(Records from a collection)

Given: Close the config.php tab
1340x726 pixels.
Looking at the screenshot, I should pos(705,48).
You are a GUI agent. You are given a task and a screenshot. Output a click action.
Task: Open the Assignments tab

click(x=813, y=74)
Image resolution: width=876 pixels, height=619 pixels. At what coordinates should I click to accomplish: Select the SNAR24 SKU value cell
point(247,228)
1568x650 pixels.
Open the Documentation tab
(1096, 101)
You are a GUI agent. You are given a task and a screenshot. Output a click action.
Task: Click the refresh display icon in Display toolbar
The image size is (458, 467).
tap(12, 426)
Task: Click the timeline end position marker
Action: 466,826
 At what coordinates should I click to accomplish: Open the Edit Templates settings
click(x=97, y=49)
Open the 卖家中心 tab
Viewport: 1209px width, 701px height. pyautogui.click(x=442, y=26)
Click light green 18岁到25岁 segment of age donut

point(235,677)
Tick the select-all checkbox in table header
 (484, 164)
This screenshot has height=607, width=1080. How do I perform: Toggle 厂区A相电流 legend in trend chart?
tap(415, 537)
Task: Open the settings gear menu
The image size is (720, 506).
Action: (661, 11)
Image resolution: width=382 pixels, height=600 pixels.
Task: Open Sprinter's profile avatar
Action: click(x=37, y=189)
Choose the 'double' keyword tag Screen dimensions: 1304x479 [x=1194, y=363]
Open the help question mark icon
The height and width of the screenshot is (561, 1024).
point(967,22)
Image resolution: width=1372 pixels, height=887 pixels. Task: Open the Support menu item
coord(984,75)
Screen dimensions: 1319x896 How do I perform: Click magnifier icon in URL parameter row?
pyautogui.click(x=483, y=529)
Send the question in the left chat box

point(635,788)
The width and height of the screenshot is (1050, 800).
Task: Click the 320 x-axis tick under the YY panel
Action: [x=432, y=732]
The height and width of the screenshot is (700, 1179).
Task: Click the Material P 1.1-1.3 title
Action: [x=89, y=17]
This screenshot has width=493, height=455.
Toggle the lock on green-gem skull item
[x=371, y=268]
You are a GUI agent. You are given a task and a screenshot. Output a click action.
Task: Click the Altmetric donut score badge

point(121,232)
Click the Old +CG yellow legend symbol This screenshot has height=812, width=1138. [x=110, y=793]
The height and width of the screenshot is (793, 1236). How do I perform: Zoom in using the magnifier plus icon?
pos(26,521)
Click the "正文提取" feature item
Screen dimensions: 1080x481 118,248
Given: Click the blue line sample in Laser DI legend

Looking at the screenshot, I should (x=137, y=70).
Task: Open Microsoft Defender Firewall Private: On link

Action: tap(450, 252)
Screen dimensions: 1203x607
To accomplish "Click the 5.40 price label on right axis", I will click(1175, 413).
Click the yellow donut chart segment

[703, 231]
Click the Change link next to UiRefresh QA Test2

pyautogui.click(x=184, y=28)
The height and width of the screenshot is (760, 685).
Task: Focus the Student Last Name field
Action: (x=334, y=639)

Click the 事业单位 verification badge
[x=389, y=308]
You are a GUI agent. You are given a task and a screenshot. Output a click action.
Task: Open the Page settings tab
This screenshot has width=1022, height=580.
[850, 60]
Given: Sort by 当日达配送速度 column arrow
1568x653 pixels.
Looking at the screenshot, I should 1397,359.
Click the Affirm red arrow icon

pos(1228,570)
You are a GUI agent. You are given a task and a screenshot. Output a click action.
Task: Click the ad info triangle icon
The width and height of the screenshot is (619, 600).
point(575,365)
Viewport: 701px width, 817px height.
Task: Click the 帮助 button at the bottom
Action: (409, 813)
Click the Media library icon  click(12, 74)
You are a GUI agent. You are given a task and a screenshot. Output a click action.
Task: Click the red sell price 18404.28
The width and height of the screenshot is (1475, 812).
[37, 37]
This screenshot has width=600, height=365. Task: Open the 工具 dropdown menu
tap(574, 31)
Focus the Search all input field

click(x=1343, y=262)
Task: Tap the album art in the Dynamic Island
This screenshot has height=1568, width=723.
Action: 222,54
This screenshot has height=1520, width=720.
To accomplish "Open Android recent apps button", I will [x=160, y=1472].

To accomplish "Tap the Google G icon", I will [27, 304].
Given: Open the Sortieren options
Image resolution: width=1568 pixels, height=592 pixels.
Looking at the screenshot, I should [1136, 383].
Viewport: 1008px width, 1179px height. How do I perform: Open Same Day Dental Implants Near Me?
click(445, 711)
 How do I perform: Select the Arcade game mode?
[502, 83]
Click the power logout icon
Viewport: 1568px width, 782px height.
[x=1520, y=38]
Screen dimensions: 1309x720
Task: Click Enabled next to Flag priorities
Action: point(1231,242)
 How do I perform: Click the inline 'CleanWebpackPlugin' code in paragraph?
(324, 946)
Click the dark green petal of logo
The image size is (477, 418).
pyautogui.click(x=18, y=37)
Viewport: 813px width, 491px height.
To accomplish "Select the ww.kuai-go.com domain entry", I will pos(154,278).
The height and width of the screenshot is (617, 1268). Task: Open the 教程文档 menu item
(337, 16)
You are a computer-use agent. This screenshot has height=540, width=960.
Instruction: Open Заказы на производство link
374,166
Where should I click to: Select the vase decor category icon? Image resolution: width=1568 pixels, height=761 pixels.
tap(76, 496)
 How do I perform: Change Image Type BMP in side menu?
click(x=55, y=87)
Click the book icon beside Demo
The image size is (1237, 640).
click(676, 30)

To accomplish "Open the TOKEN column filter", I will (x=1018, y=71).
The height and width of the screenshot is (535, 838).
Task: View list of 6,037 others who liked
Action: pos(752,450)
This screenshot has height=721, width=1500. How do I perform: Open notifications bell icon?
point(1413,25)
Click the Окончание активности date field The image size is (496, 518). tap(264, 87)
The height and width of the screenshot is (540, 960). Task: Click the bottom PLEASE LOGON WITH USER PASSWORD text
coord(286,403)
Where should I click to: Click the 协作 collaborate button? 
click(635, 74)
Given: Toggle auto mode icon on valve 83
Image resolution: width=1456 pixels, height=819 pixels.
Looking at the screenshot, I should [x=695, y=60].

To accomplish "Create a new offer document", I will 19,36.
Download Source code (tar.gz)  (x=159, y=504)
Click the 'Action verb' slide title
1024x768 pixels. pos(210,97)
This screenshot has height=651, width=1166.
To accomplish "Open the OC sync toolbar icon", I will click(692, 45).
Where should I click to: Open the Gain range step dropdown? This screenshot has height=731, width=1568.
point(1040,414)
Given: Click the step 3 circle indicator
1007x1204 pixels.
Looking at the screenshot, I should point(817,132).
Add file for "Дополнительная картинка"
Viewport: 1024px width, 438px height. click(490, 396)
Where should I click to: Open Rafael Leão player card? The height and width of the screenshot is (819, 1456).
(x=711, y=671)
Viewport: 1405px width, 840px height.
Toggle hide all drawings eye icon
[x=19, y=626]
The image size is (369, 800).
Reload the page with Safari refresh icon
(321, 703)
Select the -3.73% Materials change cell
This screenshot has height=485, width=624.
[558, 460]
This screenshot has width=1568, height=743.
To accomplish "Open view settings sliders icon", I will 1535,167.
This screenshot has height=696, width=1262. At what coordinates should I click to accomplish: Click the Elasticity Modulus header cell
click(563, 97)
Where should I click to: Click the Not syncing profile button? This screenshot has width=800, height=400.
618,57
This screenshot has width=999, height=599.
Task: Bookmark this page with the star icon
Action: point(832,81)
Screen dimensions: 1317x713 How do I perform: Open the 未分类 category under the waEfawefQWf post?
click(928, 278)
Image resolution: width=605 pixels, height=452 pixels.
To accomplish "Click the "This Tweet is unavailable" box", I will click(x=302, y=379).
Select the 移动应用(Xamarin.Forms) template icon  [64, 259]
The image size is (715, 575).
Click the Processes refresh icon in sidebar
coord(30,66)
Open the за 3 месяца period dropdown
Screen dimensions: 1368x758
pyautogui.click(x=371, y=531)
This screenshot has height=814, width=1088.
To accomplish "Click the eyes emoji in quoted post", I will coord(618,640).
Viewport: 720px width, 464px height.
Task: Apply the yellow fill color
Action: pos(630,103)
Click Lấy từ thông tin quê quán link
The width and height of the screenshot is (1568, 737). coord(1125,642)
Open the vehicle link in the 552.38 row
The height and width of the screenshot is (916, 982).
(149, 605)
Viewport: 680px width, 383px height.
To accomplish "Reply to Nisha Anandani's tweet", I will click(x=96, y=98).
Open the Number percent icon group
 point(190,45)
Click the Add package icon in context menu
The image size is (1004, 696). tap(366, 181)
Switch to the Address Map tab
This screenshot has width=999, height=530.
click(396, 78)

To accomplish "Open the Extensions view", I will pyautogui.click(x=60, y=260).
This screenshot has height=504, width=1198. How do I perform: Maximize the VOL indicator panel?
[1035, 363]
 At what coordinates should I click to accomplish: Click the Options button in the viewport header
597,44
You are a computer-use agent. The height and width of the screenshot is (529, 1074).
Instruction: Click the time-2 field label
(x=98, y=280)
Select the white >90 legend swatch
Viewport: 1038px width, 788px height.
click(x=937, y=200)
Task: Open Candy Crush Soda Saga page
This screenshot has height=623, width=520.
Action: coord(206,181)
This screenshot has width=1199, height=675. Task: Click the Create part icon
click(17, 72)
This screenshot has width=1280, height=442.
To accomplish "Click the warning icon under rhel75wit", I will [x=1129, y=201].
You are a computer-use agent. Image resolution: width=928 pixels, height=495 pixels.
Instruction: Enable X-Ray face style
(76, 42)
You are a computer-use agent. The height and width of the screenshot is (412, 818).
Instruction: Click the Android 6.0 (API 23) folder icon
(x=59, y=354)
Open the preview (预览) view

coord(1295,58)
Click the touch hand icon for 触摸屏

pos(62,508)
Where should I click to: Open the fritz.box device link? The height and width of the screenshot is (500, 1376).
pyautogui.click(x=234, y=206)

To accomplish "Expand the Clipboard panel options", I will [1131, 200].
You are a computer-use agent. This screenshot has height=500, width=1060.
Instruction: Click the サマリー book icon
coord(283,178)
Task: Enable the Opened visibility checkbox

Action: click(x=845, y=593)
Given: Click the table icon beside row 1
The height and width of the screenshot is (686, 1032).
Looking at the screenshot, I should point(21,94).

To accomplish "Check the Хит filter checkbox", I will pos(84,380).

### [What the exercise asks]
Give back, exactly as written, the stretch from the line with "is (529, 1074)." through the line with "Task: Open Candy Crush Soda Saga page", and no other lines from the records above.

### [Output for this task]
You are a computer-use agent. The height and width of the screenshot is (529, 1074).
Instruction: Click the time-2 field label
(x=98, y=280)
Select the white >90 legend swatch
Viewport: 1038px width, 788px height.
click(x=937, y=200)
Task: Open Candy Crush Soda Saga page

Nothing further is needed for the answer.